DOCUMENT TEXT —
§
How to Prevent or Reverse Underachievement

Underachievement, simply stated, is the discrepancy between potential and performance.  All of us experience this phenomenon from time to time and observe it in our children and students. Some causes are clinical issues, such as depression, perfectionism, family dynamics, or situational crises. These require professional counseling. Other causes of underachievement are curriculum-based issues, such as lack of challenge, overuse of extrinsic rewards, or a mismatch between instruction and a student’s Learning Mindset.

What are Learning Mindsets? They are four unique approaches to perceiving, processing, and producing based on personality type theory. Learning Mindsets are inherent, but influenced by environment, constant throughout our lives but developmental over time. We use all four, but not with equal effectiveness. Our Learning Mindset affects our motivation: which goals move us; our engagement: where we choose to focus our attention, and our achievement: what aptitudes we develop to a high degree.  The good news is that classroom and home environments can be structured to support the four mindsets once they are recognized, appreciated and understood.

Here are snapshots of the Play, Practice, Problem Solving, and Personal Growth Learning Mindsets.  Do you recognize your own?  Your child’s? A student in your class?

Learning is PLAY: Learners with the PLAY Mindset are usually easy-going and resourceful. They like to be appreciated for their game-playing style.  PLAY Learners thrive in action-oriented careers.

  • ENGAGED by: Hands-on experiences, fun, flexibility, and teamwork.
  • MOTIVATED by: Healthy competition; material rewards and prizes.
§
DATASET —
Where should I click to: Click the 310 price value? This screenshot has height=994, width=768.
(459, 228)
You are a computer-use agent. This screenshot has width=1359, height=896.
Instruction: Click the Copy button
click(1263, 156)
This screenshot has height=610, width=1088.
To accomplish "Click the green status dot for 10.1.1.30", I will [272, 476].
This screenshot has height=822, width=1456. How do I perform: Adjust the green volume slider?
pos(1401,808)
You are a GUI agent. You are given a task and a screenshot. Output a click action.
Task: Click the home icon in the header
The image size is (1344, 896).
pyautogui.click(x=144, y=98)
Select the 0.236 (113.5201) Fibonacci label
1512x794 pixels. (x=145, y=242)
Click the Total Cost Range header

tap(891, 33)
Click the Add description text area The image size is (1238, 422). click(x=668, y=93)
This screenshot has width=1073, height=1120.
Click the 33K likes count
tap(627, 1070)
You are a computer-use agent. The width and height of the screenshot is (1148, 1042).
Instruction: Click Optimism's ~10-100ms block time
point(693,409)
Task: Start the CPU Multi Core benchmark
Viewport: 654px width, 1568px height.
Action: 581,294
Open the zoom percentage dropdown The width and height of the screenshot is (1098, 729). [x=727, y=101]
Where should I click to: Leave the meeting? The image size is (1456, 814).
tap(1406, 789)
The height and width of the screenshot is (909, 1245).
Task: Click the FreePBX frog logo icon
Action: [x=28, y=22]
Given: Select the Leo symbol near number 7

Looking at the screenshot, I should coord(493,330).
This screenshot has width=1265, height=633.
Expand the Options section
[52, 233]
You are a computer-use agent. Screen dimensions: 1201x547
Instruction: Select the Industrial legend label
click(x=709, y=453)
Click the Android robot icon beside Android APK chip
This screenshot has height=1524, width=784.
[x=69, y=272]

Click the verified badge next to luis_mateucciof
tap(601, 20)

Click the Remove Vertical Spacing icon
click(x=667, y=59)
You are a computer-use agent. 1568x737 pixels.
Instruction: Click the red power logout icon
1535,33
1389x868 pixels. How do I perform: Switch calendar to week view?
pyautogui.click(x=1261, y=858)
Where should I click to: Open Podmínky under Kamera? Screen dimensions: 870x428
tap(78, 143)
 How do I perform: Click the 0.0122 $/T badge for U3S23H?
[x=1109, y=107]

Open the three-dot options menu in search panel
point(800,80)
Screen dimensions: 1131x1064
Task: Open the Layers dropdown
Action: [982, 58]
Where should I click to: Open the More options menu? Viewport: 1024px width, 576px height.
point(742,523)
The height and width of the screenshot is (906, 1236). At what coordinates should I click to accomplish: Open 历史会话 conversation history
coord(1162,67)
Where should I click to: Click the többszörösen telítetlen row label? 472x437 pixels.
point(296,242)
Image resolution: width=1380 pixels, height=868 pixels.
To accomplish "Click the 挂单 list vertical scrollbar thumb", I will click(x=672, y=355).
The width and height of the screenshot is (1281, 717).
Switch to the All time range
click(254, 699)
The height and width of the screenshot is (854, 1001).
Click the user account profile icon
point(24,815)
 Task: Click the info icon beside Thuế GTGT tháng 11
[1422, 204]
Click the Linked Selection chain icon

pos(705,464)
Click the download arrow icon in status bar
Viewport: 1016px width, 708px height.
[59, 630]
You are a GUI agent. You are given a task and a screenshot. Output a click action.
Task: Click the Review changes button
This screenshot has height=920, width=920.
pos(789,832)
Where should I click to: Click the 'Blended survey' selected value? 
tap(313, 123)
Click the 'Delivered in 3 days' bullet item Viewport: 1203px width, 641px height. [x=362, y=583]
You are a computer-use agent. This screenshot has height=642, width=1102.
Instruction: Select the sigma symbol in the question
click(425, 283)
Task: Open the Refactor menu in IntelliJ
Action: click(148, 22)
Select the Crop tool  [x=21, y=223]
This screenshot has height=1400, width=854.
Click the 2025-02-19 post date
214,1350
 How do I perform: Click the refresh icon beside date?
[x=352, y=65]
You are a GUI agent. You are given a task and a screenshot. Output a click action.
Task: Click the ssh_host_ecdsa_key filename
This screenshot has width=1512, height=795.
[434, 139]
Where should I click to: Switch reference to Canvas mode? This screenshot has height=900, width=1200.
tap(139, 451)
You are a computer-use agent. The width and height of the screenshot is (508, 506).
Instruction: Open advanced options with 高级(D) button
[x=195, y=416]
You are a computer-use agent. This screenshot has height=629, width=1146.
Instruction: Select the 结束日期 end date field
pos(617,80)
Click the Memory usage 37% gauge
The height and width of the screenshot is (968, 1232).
§
ASSIGNMENT 1 — In the text on underachievement, how is underachievement defined?
ASSIGNMENT 2 — Resume the text on underachievement and Learning Mindsets after its last line.

WRITTEN REPLY 1 — Underachievement is the discrepancy between potential and performance.

WRITTEN REPLY 2 —
  • NATURAL TALENTS: Mastery of facts and technical skills (as long as the work seems like play).
  • PLAY MINDSET MISMATCH: Long periods of sitting still, reading and writing.

Learning is PRACTICE: Learners with the PRACTICE mindset are usually successful students. They are designed for school, and schools are designed and run by them. The PRACTICE learner succeeds in fields that use their practical orientation and organizational skills, including education, business, law, and medicine.

  • ENGAGED by: Practical applications, structure, predictability, clear expectations, fairness, and respect. Lack of organization causes anxiety.
  • MOTIVATED by: Consistency, politeness, and punctuality. They like to be appreciated for their hard work.
  • NATURAL TALENTS: Organization, “facts and figures,” practical applications: “Practice makes perfect.”
  • PRACTICE MINDSET MISMATCH: Abstract theories and “let’s imagine” open-ended or unstructured tasks; Moving on without time to practice and perfect.

Learning is PROBLEM SOLVING. Learners with the PROBLEM SOLVING mindset like to be recognized for their competence, intelligence, creativity, and analytical ability.  PROBLEM SOLVING learners are often found in higher education and careers that require advanced degrees.

  • ENGAGED by: Finding the right (logical) answer or solution to a problem.
  • MOTIVATED by: Learning for its own sake, challenge, and intellectually competitive environments.
  • NATURAL TALENTS: The logical analysis of cause and effect relationships.
  • PROBLEM SOLVING MINDSET MISMATCH: Lack of challenge, incompetence (in self or others); they will question and challenge authority if they believe they are right.

Learning is PERSONAL GROWTH. Learners with this mindset are creative, insightful, and sensitive. Education is a journey of self-discovery and meaning-making. PERSONAL GROWTH learners excel in any field that requires the understanding of human behavior, including the arts, psychology, religion, education.

  • ENGAGED by: Opportunities for self-expression and exploring personal values, a nurturing environment.
  • MOTIVATED by: Learning for its own sake, but need to feel recognized and appreciated by teachers/parents.
  • NATURAL TALENTS: Language, interpretation of symbols, creative and intellectual pursuits.
  • PERSONAL GROWTH MINDSET MISMATCH: Conflict, competition, rigid, rote learning, impersonal environment.

How can parents and teachers apply Learning Mindsets to prevent or reverse underachievement?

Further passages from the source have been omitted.